UK - F&C Asset Management has announced plans to acquire specialist investment firm Thames River Capital, while JP Morgan Worldwide Securities Services has been awarded two custody mandates.

GKN has outlined plans to cut future funding liabilities in its defined benefit (DB) and reduce its existing deficit, and Hewitt Associates has warned 20% of all DB schemes in the UK are currently closed and this could double over the next year.

In a statement to the London Stock Exchange F&C Asset Management, which has £101.5bn (€116.8bn) assets under management, has agreed to acquire Thames River Capital Group from Pacific Investments for a consideration of up to £53.6m.

Thames River Capital is a multi-strategy asset management business with nine investment teams covering asset classes such as global bond, fund of alternative funds, multi-capital and quantum, and an estimated £4.2bn assets under management at the end of March 2010.

The sale excludes Nevsky Capital, which runs long-only and long-short strategies. The subsidiary is being retained by Pacific Investments and the interest held by Thames River Capital will be demerged before the sale is completed.

F&C claimed the acquisition would accelerate the diversification of the group beyond its traditional core businesses by broadening the range of specialist products available including absolute return funds. Alain Grisay, chief executive of F&C, which became independent from Friends Provident last year, also said the deal would "accelerate the shift to higher fee margin products and enhance our distribution capabilities". (See earlier IPE article: F&C saw assets drop ahead of independence)

JP Morgan Worldwide Securities Services' has been awarded two custody mandates, one on behalf of the clients of Hewitt Associates' delegated consulting practice and the other for the John Lewis pension scheme.

The appointment by Hewitt means JP Morgan will provide custody, transition management, accounting, performance measurement, FX, compliance, securities lending and trustee services to pan-European DB pension schemes advised by Hewitt Delegated Consulting Services.

Hewitt's delegated consulting service allows investment specialists to efficiently manage and execute a scheme's investment policy set by the trustees, which can entail rapid responses to changing market and/or solvency conditions. JP Morgan's custody solution was designed specifically to meet the requirements of Hewitt's delegated consulting model.

The £2bn John Lewis Partnership Pensions Trust has also appointed JP Morgan to provide custody and other related services for the pension scheme.

GKN, the global engineering business, has outlined plans to improve the funding position of its UK pension scheme ahead of its triennial valuation on 5 April 2010.

In its interim management statement for the first quarter of 2010, GKN confirmed changes to the benefit structure of the scheme had been implemented, which could reduce future scheme funding liabilities by £80m.

GKN also revealed it had agreed an asset-backed cash payment scheme with trustees that will provide £30m year to the scheme for a period of 20 years.
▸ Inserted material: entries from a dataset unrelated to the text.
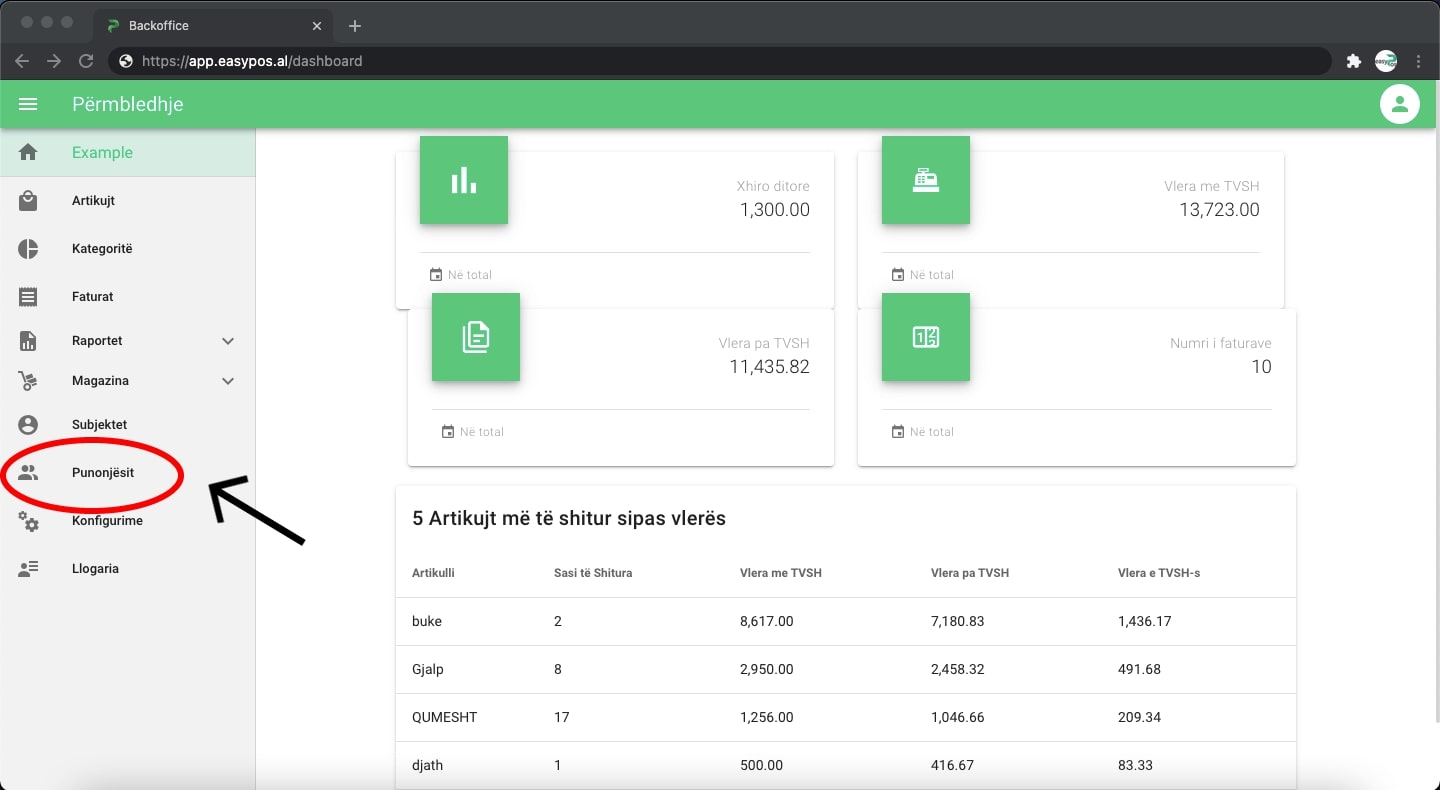The width and height of the screenshot is (1440, 790).
Task: Select Punonjësit in the sidebar
Action: coord(102,473)
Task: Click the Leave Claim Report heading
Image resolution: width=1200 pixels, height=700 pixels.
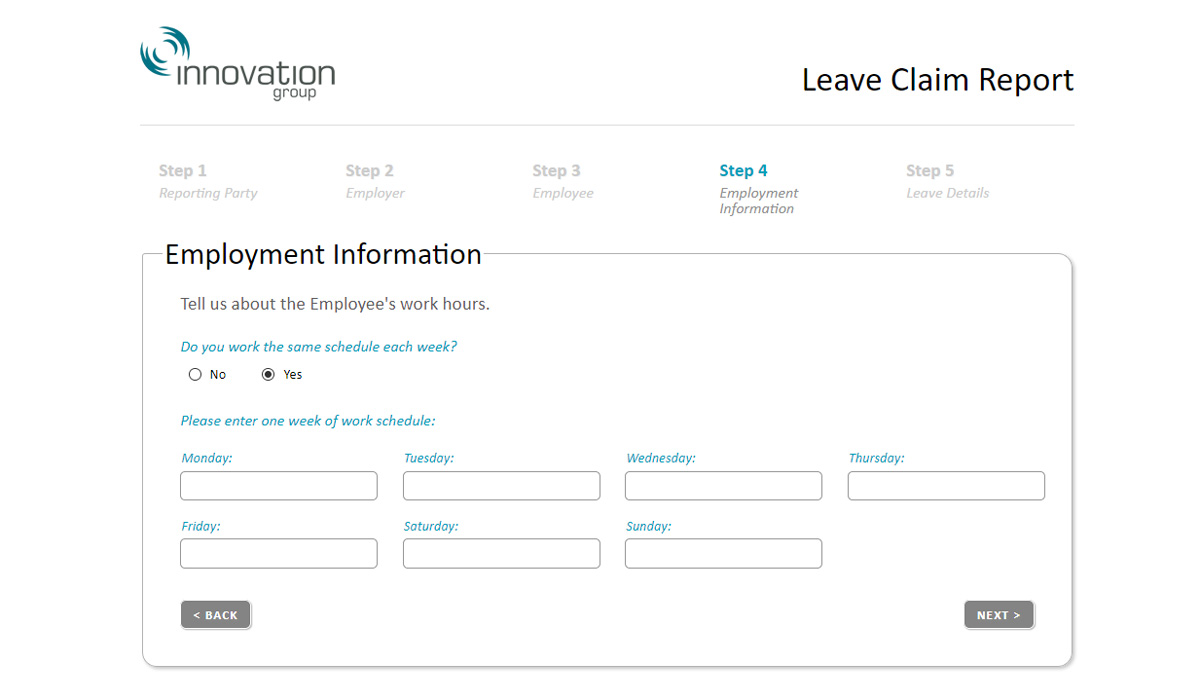Action: tap(938, 80)
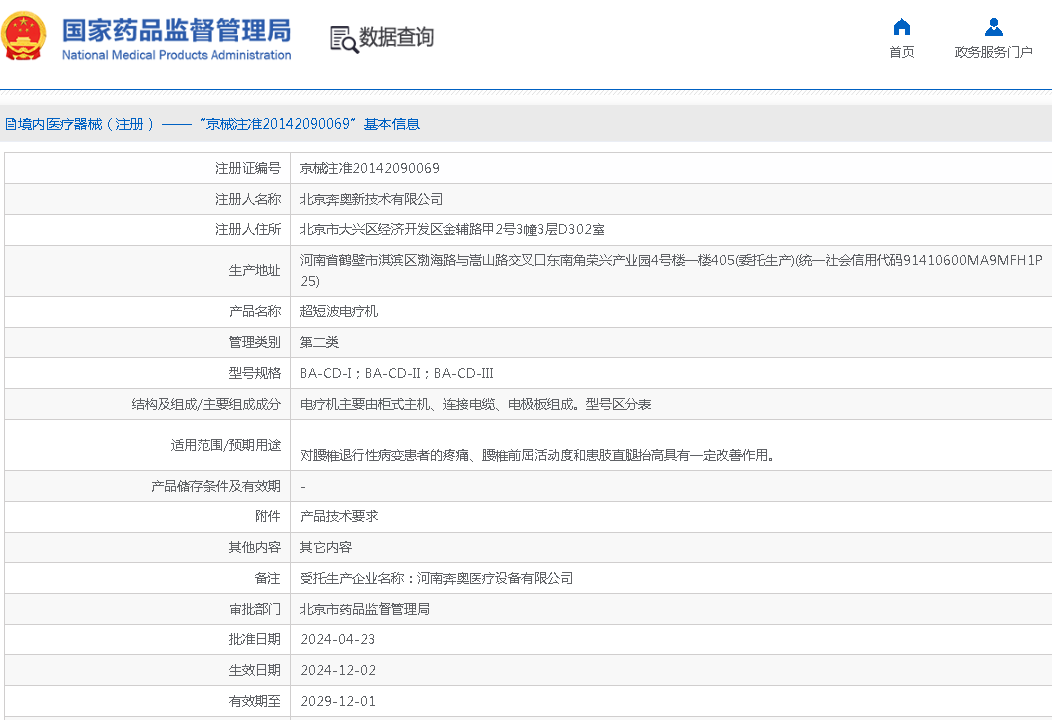Open the 产品技术要求 attachment link
The image size is (1052, 720).
(339, 516)
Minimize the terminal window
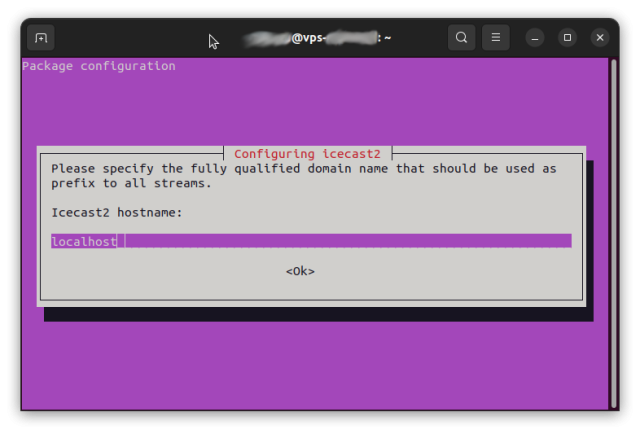This screenshot has height=434, width=640. pyautogui.click(x=535, y=38)
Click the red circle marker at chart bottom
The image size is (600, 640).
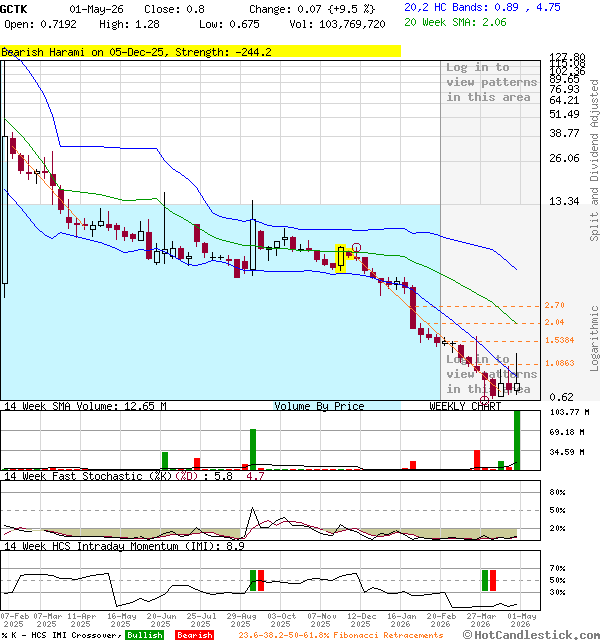484,400
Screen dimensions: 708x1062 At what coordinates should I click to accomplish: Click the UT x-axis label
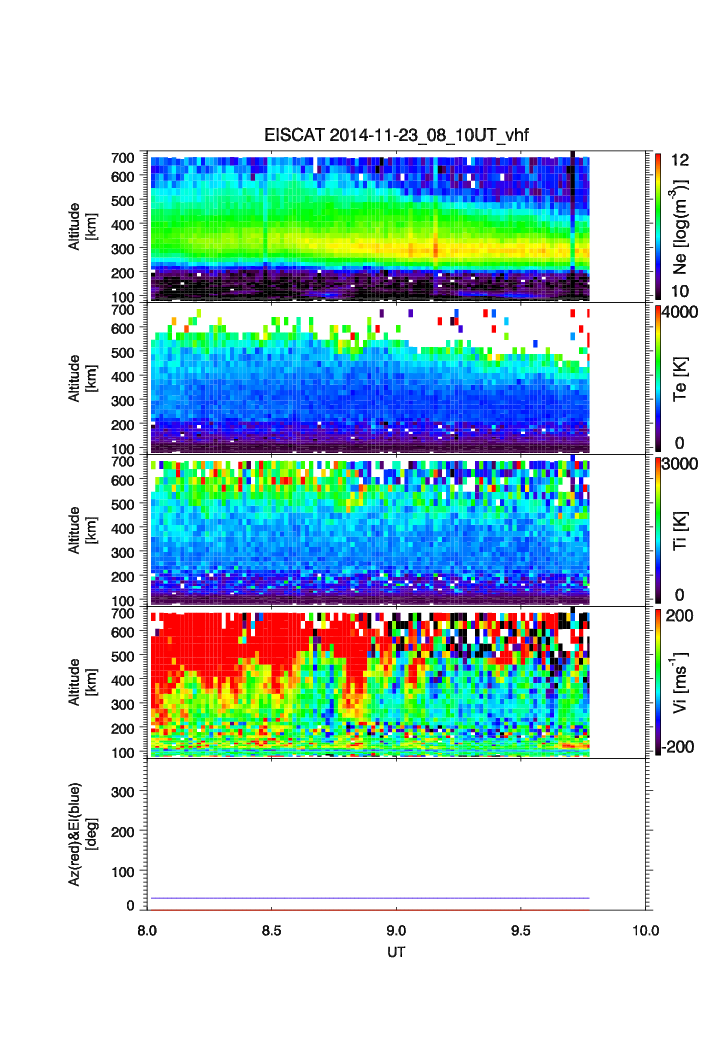(397, 952)
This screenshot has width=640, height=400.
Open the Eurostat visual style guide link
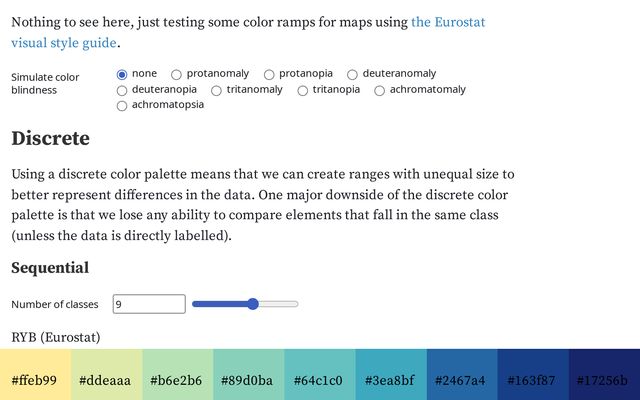[x=449, y=21]
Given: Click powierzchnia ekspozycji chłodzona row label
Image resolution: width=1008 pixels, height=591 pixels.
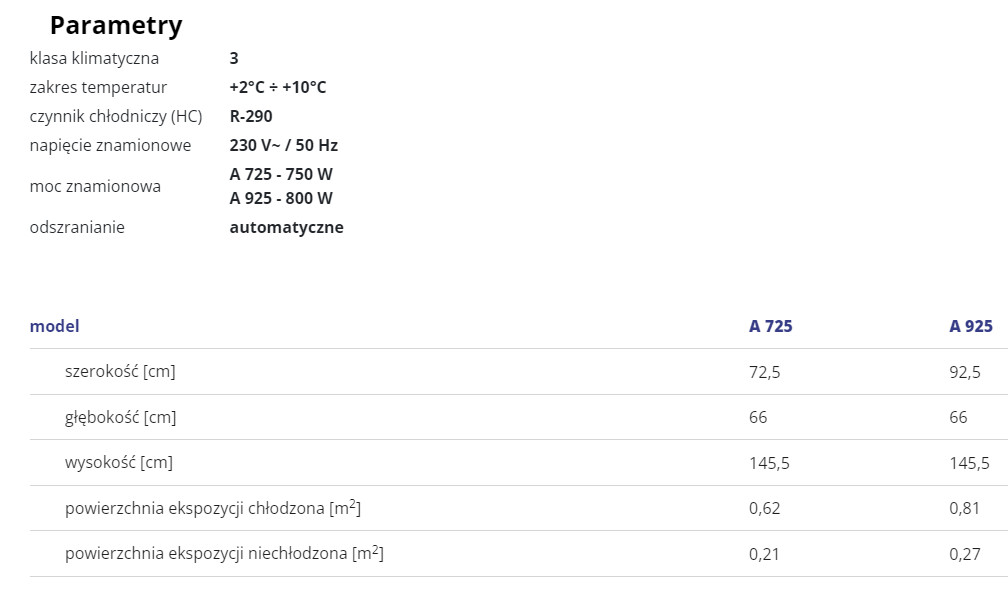Looking at the screenshot, I should (x=213, y=508).
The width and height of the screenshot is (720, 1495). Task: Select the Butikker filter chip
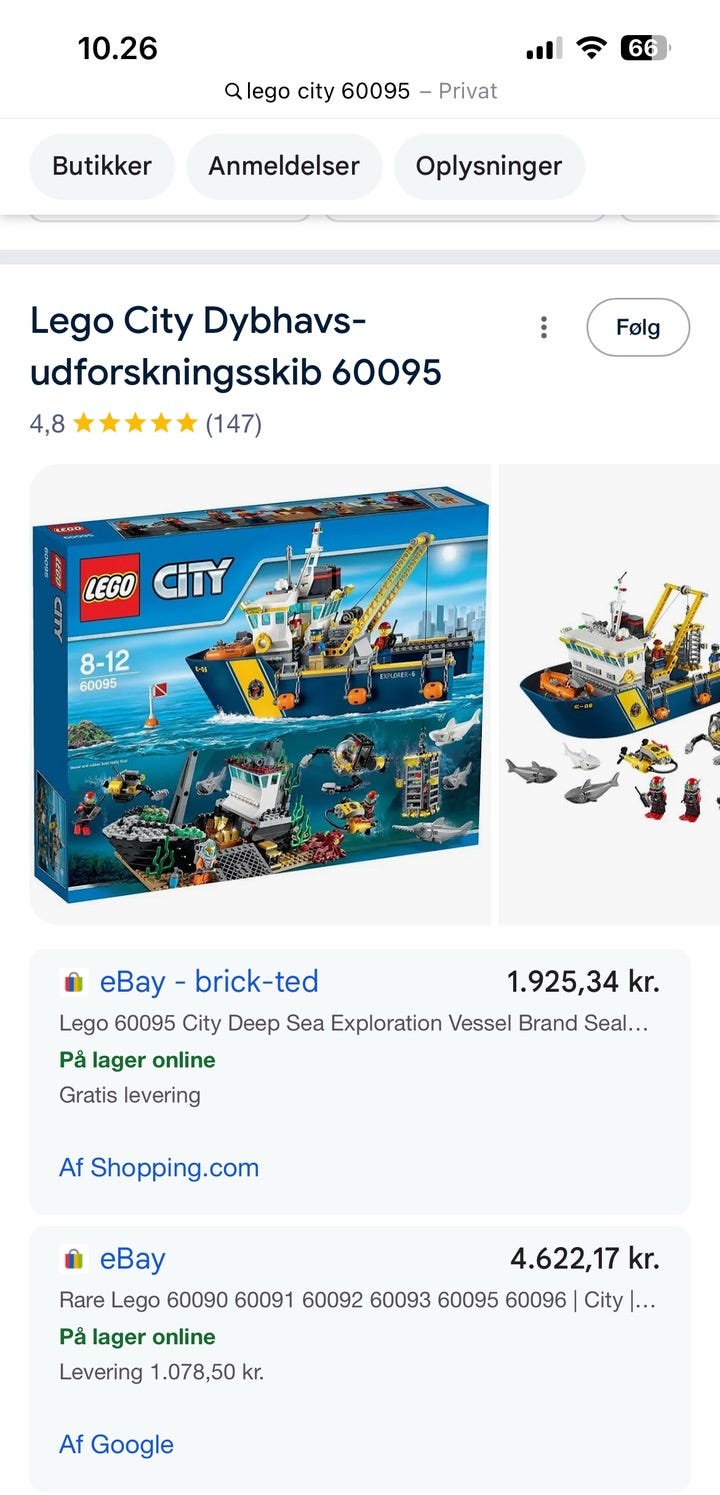point(102,166)
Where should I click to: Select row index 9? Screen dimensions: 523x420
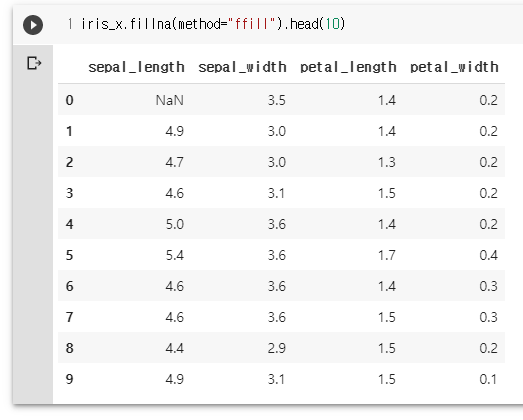click(69, 379)
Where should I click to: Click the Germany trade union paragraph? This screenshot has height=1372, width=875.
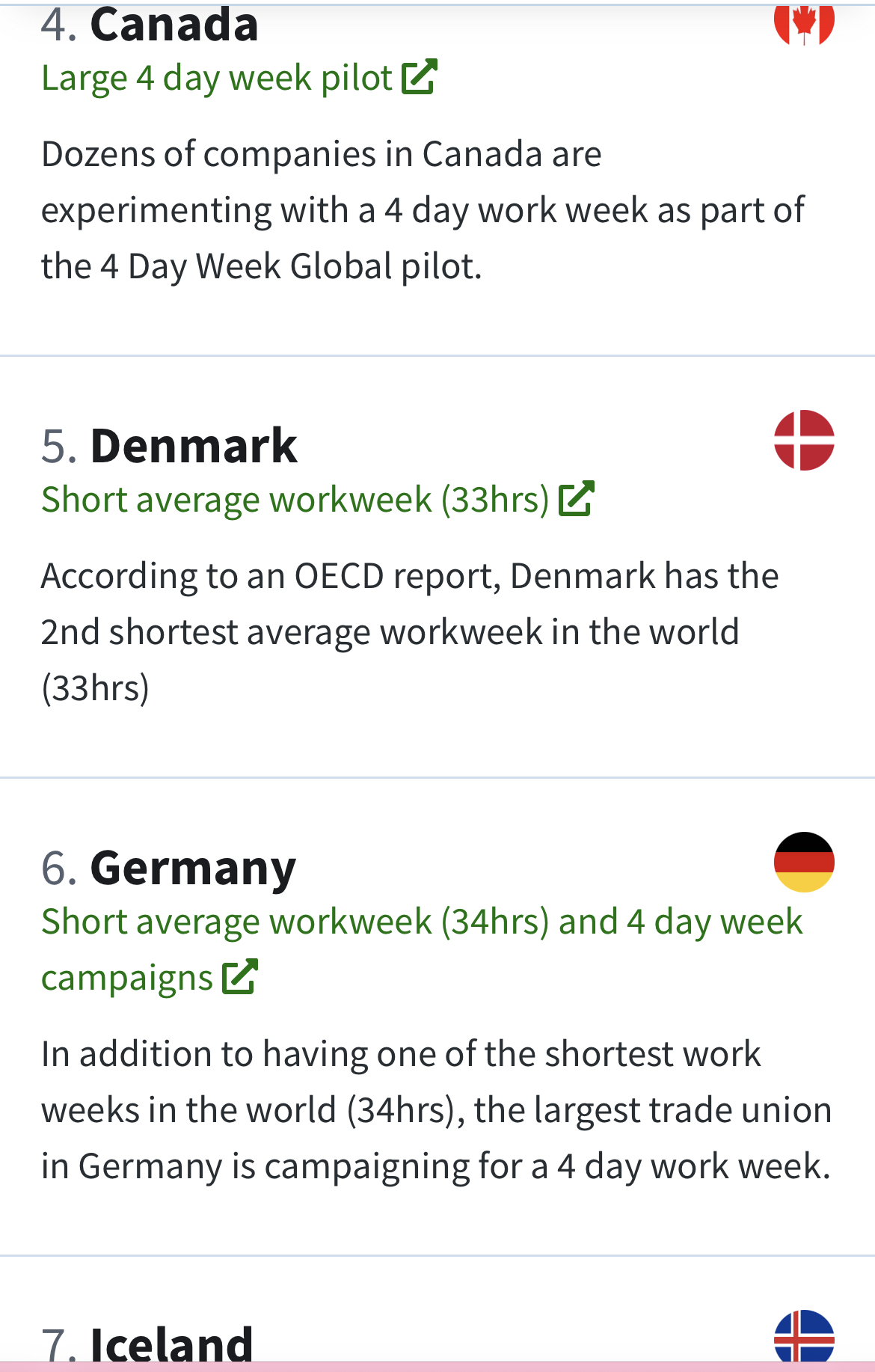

It noted this will also act as an asset of the scheme in the triennial valuation with a value of £331m, and if the scheme moves into surplus in the future these cash payments will be applied to ongoing scheme service costs.

Research from Hymans Robertson on FTSE 350 pension deficits, published last month, highlighted GKN was one of five companies that had a pension deficit larger than its market capitalisation, and would take more than five years of full earnings to pay off the debt. (See earlier IPE article: FTSE 350 deficits would take up to five years' earnings to clear)

A survey by Hewitt Associates of 154 pension fund clients has revealed the number of DB schemes closed to future accrual will have doubled over the next year.

Nearly 20% of the UK's DB schemes surveyed had already closed to accrual, with the figure expected to increase significantly - potentially doubling - over the next 12 months. Freezing schemes by closing them to future accrual is an accelerating trend, Hewitt claims, but other approaches being considered by respondents included capping growth in pensionable pay, or moving to a career average (CARE) scheme.

Tony Baily, principal consultant at Hewitt, said: "There are often good reasons for freezing plans. However, the recent wave of plan freezes potentially puts pressure on other companies simply to follow suit - without really understanding whether this best meets their business objectives and constraints."